Each workday I arrived at the newsroom at 8 am, drank a cup of coffee as I read the Press Herald, and then hiked down the chipped-brick sidewalks of Exchange Street — it was just beginning to emerge from its derelict past — to see what I could quickly pick up on the piers, taking notes with an outsized pencil on a wad of folded copy paper. I had to have a story finished on my industrial-sized typewriter by 11:30 for that afternoon's (and now long-deceased) Express. Between my pedestrian reports on shipping news and pier redevelopment (this last still a front-page subject), I collected information for a series on toxic sewage, crumbling wharfs, and oil spills.
Here, too, I was supported by an editor — Byron Israelson, the Express city editor, a gifted teacher of the craft. I was encouraged also by Eddie Fitzpatrick, the Sunday Telegram feature editor, a sardonic Englishman who is now a Portland restaurateur. Indeed, the Portland newspapers of the time supported a crew of crusading journalists, including two full-time investigative reporters, Bill Williamson and Bill Langley, whom I also considered mentors.
After a year I left for a bigger paper, the Providence Journal, where I reported "straight" news in the conventional "objective" manner. A couple of years later I landed at the San Francisco Chronicle, where I became editor of the Sunday feature section. Living in post-beatnik, still-hippie North Beach, I had an excellent time exploring San Francisco's charms.
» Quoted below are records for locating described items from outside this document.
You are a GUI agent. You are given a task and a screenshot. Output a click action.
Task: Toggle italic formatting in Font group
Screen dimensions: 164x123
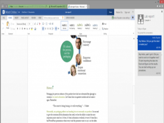(20, 29)
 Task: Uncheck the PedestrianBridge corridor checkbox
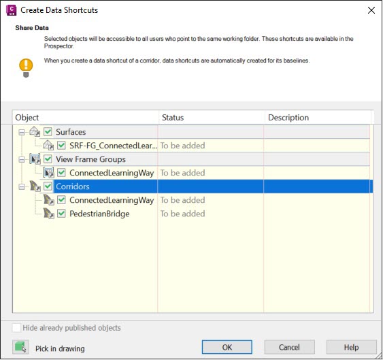tap(61, 214)
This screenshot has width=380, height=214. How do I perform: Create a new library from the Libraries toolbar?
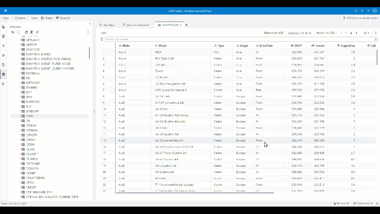pyautogui.click(x=26, y=32)
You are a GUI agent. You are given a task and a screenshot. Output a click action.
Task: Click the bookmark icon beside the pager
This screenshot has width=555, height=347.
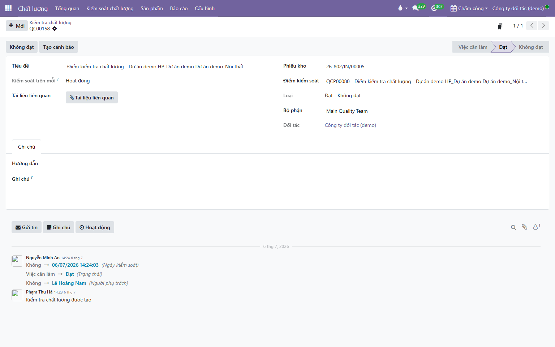pos(500,26)
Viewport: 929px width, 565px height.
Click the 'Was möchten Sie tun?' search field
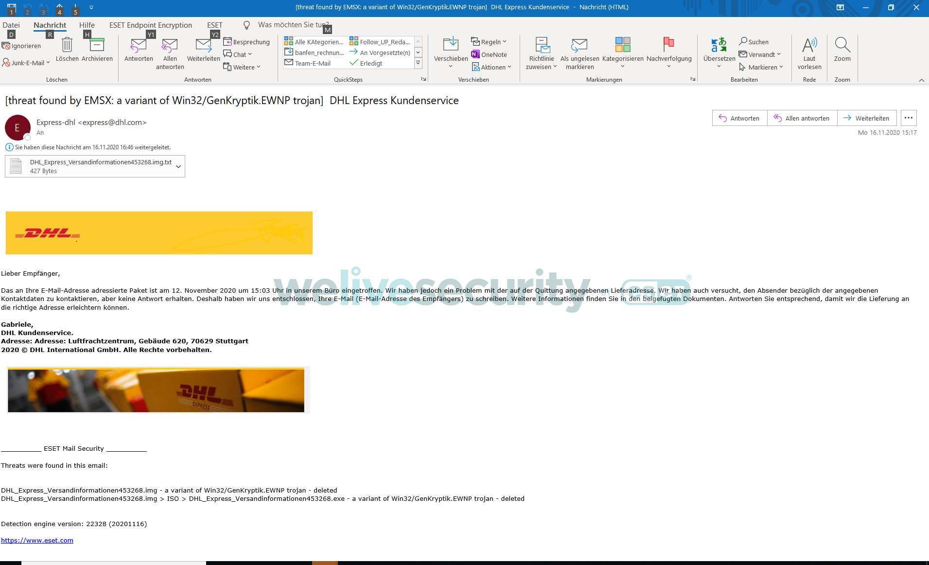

Work at the Chronicle was not so happy. Here my crusading involved inserting articles and columns in my section that were critical of the Vietnam War and Richard Nixon. These balanced, I felt, the "objective" front-page stories from Washington that too often bought what President Nixon's Republican administration was selling.
One day the very smooth executive news editor called me to his desk.
"Don't be too hard on Nixon," he warned quietly. "Nixon is a friend of the publisher."
I didn't follow his advice. From him and other top editors I had already gotten negative reviews of specific story and column choices. I knew my days at the Chronicle were limited.
My swan song was an effort to stimulate a staff revolt for "editorial rights," knowing it would fail, which was the case. After I was fired — or quit, depending on one's perspective — with my union-negotiated severance pay I withdrew to a cabin in the Sierra. I had taken detailed notes on the Chronicle's daily transgressions of journalistic ideals, and I wrote a sophomoric-in-tone but damning exposé, "Confessions of a Chronicle Editor," for the city's "alternative" weekly, the San Francisco Bay Guardian. That's how I became, at 27, a writer for the alternative press, then in its first bloom of overexcited irreverence, left-wing politics, and sloppy layout.
Because of the Chronicle's sensational coverage of the San Francisco hippie scene, it had a reputation as a liberal paper. If it was liberal, then I was radical, I concluded — and I let my hair grow even longer. Looking back, I see my "Confessions" as my decisive break from careerism. From then on, any daydream I had of becoming a foreign correspondent for the New York Times was silly.
On my way to attend an intellectual (as opposed to Molotov-cocktail-throwing) school for radicals in Mexico, I drove on a long detour to see my parents in Maine. I looked up a girl in Portland whom I had once briefly met. I never made it to Mexico. I also fell in love with Maine, despite my vow when I had left the Press Herald never to look back. Instead of changing the world, I decided to devote myself to changing my native state.